June 10, 2011 - The “Outlook Envelope” is born!

– 1902

I've heard it said before: just take something that has already been invented, and make it better. Voila! You have a new invention!

That's what Americus Callahan did. On this day in 1902, the Chicago resident received a patent for a windowed envelope, which used to be called an outlook envelope. A section of the envelope was cut out, and (as Callahan suggested), a thin piece of rice paper covered the cutout. The contents of the envelope were protected, and yet the address could be easily read through the transparent paper.

It was a super idea! Although companies now use clear plastic rather than rice paper, the


design of today's windowed envelopes is basically the same as Callahan's. And the savings in time, cost, and quality in not having to print or type addresses on envelopes is equally welcome today as it was in the early 1900s!

Celebrate!

To celebrate the then-new outlook envelope, how about reinventing something yourself?

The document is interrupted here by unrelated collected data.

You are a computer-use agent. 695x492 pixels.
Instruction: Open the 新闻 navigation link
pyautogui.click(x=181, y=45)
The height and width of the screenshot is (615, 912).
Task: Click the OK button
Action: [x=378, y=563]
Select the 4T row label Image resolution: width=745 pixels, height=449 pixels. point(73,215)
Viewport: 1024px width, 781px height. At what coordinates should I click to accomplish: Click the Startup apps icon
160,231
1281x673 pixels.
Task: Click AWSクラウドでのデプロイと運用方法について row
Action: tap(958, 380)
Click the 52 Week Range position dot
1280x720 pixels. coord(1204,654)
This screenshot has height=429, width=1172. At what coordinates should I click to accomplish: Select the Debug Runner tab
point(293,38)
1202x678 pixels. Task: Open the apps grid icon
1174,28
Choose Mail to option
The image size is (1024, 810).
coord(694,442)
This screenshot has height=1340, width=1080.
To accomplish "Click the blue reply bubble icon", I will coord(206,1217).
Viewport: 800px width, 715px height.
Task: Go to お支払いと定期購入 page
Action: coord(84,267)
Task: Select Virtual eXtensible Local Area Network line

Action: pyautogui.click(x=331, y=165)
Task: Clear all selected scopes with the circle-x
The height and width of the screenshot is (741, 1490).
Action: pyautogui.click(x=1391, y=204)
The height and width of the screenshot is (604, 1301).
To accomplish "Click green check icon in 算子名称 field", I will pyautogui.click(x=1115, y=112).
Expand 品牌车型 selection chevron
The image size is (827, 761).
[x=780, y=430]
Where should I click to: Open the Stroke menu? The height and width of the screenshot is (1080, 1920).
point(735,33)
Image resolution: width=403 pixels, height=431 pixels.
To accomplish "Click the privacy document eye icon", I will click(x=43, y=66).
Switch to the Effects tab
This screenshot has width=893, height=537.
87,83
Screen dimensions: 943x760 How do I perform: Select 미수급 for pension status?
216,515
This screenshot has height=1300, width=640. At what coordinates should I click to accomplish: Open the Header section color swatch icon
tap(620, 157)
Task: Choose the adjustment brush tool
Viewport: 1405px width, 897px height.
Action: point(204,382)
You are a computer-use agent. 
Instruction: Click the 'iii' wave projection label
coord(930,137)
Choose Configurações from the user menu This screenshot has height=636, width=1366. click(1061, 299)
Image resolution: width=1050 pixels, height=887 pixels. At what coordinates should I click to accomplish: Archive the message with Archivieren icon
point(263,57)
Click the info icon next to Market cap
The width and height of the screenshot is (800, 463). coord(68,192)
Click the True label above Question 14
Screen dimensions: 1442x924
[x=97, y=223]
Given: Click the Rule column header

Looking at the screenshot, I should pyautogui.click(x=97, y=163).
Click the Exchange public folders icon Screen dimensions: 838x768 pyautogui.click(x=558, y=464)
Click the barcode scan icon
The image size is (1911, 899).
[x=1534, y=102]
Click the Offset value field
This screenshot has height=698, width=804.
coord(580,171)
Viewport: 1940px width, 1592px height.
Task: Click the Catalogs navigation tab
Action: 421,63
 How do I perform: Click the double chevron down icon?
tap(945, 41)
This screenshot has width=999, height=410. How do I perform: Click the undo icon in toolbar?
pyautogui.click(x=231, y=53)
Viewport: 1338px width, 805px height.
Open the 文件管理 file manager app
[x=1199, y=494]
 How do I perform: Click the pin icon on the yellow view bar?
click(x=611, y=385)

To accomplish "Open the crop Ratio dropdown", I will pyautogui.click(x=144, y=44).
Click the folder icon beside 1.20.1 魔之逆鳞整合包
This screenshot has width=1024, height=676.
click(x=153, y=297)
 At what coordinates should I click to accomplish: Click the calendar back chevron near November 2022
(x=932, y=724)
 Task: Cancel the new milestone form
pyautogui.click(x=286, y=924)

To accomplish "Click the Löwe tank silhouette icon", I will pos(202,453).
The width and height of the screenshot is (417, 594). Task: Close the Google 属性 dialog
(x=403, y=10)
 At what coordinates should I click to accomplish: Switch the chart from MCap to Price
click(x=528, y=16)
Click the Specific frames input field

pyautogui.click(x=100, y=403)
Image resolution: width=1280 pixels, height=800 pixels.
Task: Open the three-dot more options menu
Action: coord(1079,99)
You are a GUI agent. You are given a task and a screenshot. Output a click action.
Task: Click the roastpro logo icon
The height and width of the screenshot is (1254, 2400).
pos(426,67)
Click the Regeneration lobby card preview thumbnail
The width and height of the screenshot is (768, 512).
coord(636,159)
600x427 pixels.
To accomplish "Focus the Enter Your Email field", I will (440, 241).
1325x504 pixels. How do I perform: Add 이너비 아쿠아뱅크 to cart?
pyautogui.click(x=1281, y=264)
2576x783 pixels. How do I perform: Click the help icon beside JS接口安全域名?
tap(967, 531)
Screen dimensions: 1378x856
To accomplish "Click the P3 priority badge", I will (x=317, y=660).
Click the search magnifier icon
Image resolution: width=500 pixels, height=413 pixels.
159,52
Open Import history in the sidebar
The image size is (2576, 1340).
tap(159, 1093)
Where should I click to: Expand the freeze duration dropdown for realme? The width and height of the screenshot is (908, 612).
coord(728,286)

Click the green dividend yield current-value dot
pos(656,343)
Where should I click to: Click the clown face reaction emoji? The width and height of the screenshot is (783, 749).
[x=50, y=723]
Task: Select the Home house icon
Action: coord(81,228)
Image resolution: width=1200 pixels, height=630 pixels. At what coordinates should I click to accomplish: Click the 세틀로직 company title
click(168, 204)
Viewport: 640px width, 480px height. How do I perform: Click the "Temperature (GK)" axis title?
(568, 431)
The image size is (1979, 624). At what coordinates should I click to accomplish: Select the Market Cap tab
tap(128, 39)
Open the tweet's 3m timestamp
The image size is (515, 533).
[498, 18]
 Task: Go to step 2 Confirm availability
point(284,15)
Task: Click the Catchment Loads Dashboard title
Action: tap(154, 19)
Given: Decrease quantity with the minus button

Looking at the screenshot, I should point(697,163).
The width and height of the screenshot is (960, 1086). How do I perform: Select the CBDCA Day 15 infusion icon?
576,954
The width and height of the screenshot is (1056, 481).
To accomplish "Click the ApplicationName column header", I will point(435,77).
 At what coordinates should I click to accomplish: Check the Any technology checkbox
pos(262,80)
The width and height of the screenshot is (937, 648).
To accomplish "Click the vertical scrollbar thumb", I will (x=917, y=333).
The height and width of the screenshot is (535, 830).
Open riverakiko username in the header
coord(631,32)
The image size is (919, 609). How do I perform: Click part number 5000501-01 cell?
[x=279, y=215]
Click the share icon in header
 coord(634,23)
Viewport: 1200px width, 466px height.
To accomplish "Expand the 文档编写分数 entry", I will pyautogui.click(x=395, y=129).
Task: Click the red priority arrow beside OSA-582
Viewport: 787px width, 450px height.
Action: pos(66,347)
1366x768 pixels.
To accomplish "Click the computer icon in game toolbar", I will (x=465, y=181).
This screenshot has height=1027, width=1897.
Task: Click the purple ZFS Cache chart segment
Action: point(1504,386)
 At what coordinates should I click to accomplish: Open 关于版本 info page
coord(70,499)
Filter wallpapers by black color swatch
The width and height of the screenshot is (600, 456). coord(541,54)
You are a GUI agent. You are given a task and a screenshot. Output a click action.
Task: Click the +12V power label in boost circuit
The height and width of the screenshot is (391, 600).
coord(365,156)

What doesn't work quite perfectly in your life? Can you change something to make it faster, cheaper, longer-lasting, more reliable, bigger, smaller, or more personalized?

Or you could try to reinvent your outlook on something. Try to learn something outside your comfort zone. Go somewhere new, talk to new people, try a new hobby. Read a kind of book you've never read before, listen to a kind of music you think you'd probably dislike, or watch a documentary on a topic you've never, ever explored.